Très Saint-Père,
Quelle joie nous avons eue d’apprendre votre venue en France le 26 septembre prochain ! Quel honneur que Paris fasse partie des rares élues et que nous ayons ainsi l’opportunité d’assister à une messe célébrée par Votre Sainteté !
Dans cette perspective et dans un souci de transparence et de vérité, notre association souhaiterait attirer votre attention sur la problématique qui a précisément conduit à sa création : la grande souffrance morale que la règle du célibat obligatoire des prêtres peut occasionner chez de nombreuses personnes au sein de l’Église. Nous en recevons depuis plus de 30 ans des témoignages de toute la France mais aussi de plusieurs pays francophones à travers le monde.
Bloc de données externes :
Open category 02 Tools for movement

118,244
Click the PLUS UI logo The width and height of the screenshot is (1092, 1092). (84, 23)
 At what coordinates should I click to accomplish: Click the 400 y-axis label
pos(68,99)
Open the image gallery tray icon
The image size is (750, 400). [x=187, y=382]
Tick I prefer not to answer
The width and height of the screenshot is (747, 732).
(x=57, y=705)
Chez tes prêtres eux-mêmes, en premier lieu.
Parmi ceux qui restent parfaitement fidèles à cette règle, il y en a certains pour lesquels la solitude initialement choisie se transforme en isolement extrêmement pesant,
Ceux qui connaissent un amour partagé si fort qu’ils ne parviennent plus à respecter cet engagement, se retrouvent confrontés à une dissonance terrible et à un dilemme cornélien :
Rester dans le Ministère, ce qui implique de vivre leur relation dans la clandestinité, rongés par la honte, la culpabilité, la peur d’être démasqués et reniés ;
Quitter une institution qu’ils aiment et défendent profondément, voire changer de religion, de manière à vivre leur histoire au grand jour, Une joie qui ne peut raisonnablement se transformer en bonheur puisque cette décision découle d’un immense renoncement, aux conséquences délétères, tant sur le plan spirituel qu’économique et social.
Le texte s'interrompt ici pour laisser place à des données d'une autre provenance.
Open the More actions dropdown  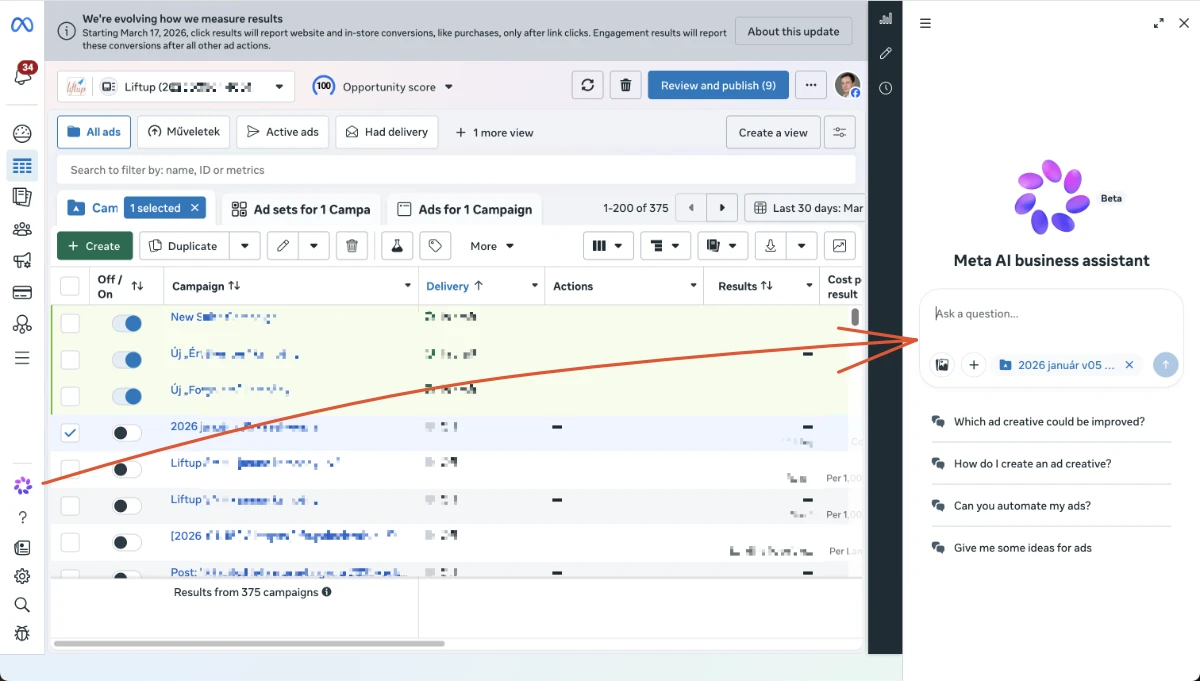492,246

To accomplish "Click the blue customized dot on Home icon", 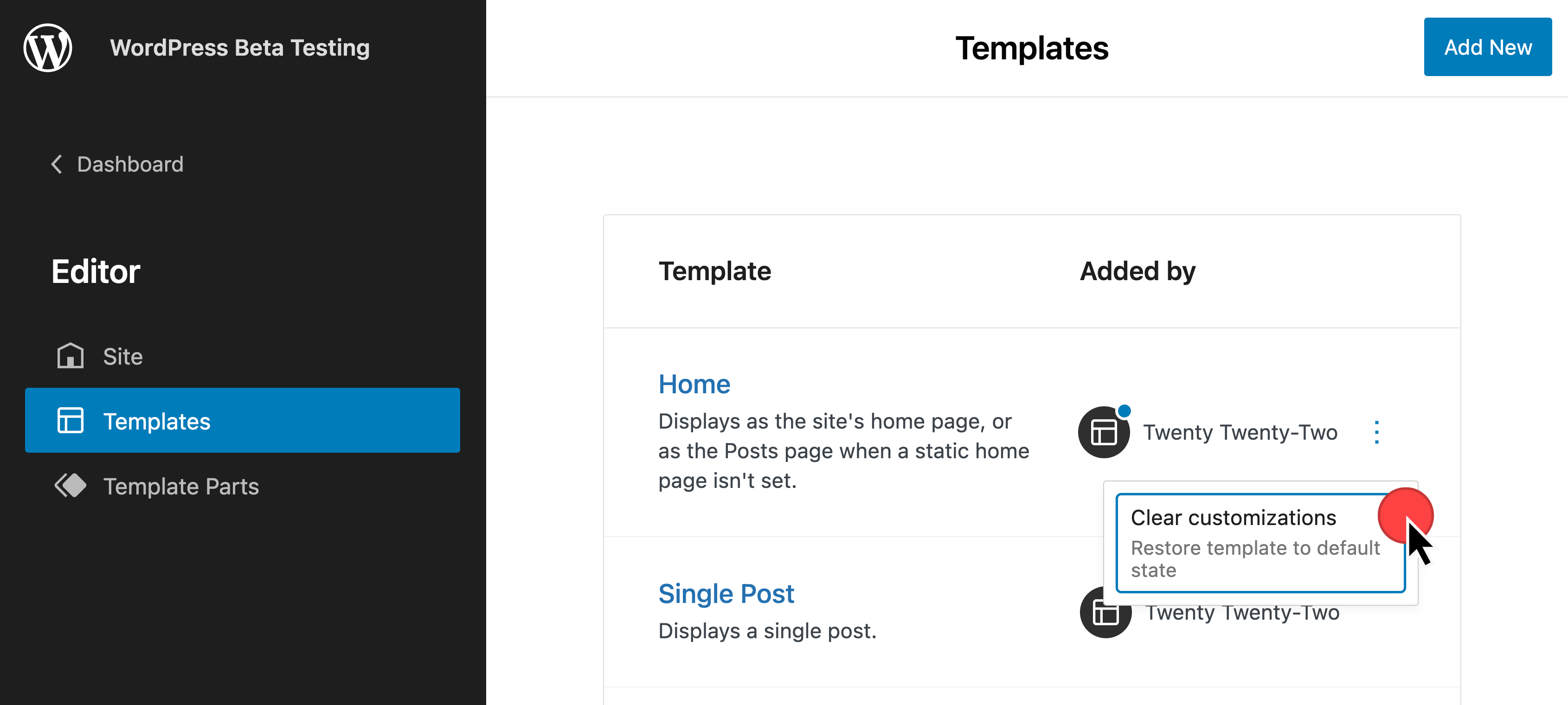I will [x=1124, y=411].
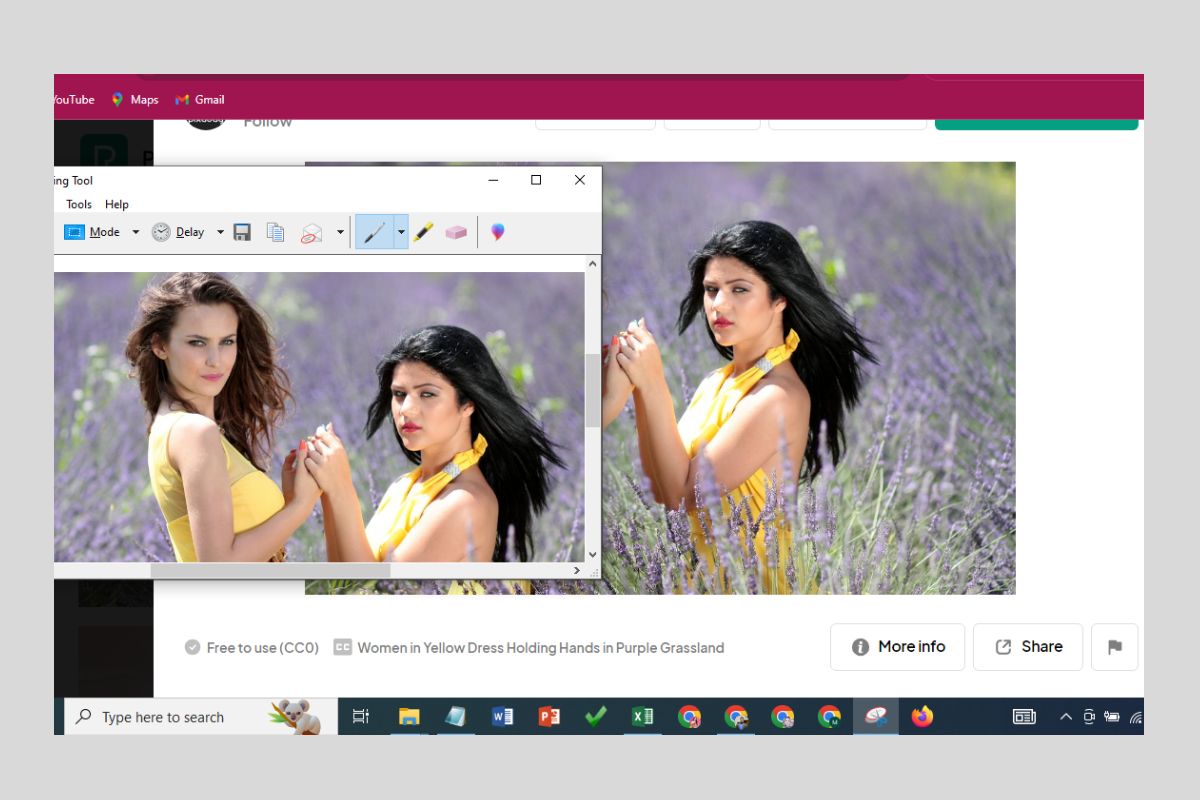This screenshot has width=1200, height=800.
Task: Open the Tools menu
Action: tap(79, 204)
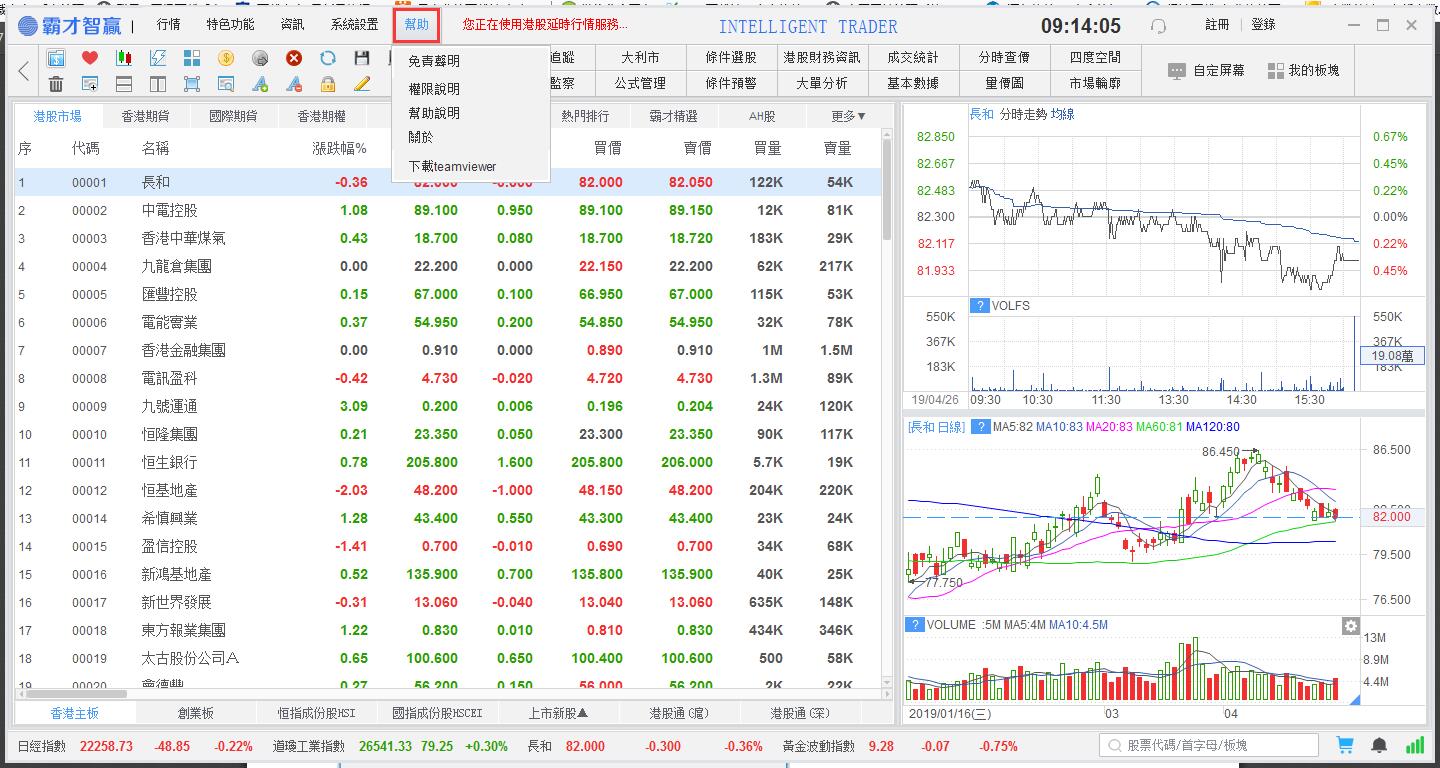Screen dimensions: 1440x768
Task: Click the red heart favorites icon
Action: coord(90,58)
Les compagnes de prêtres souffrent en silence à leurs côtés, d’autant qu’elles sont pour la plupart impliquées dans l’Église elles aussi : croyantes pratiquantes, paroissiennes, voire anciennes religieuses, elles partagent les mêmes valeurs, la même vision, elles les aident et les soutiennent au quotidien, tant sur le plan moral que pratique. Loin de chercher à les détourner de Dieu, elles les accompagnent dans leur ministère, afin qu’ils puissent vivre pleinement leur vocation. Ces femmes sont de véritables alliées de l’Église et de ses prêtres.
Nous faisons tout notre possible pour apporter du réconfort à toutes ces personnes, par une écoute bienveillante, et en les mettant en relation via des groupes de parole. Nous leur offrons ainsi un refuge pour accueillir leur détresse, pour qu’elles se sentent moins seules, mais leur malheur demeure. À vrai dire, notre souhait le plus cher serait que notre association n’ait plus de raison d’être.
« Le célibat des prêtres n’est pas une question de dogme, mais de discipline » disait votre prédécesseur Sa Sainteté Le Pape François. Nous avons conscience qu’il s’agit d’un sujet extrêmement sensible, dont la réévaluation nécessite une longue et profonde réflexion, et nous serions particulièrement honorées si notre Association pouvait être invitée à s’y associer.
Nous nous tenons à votre entière disposition pour répondre à vos questions et sommes par avance très reconnaissantes de l’attention que vous porterez tant à ce courrier qu’à notre demande.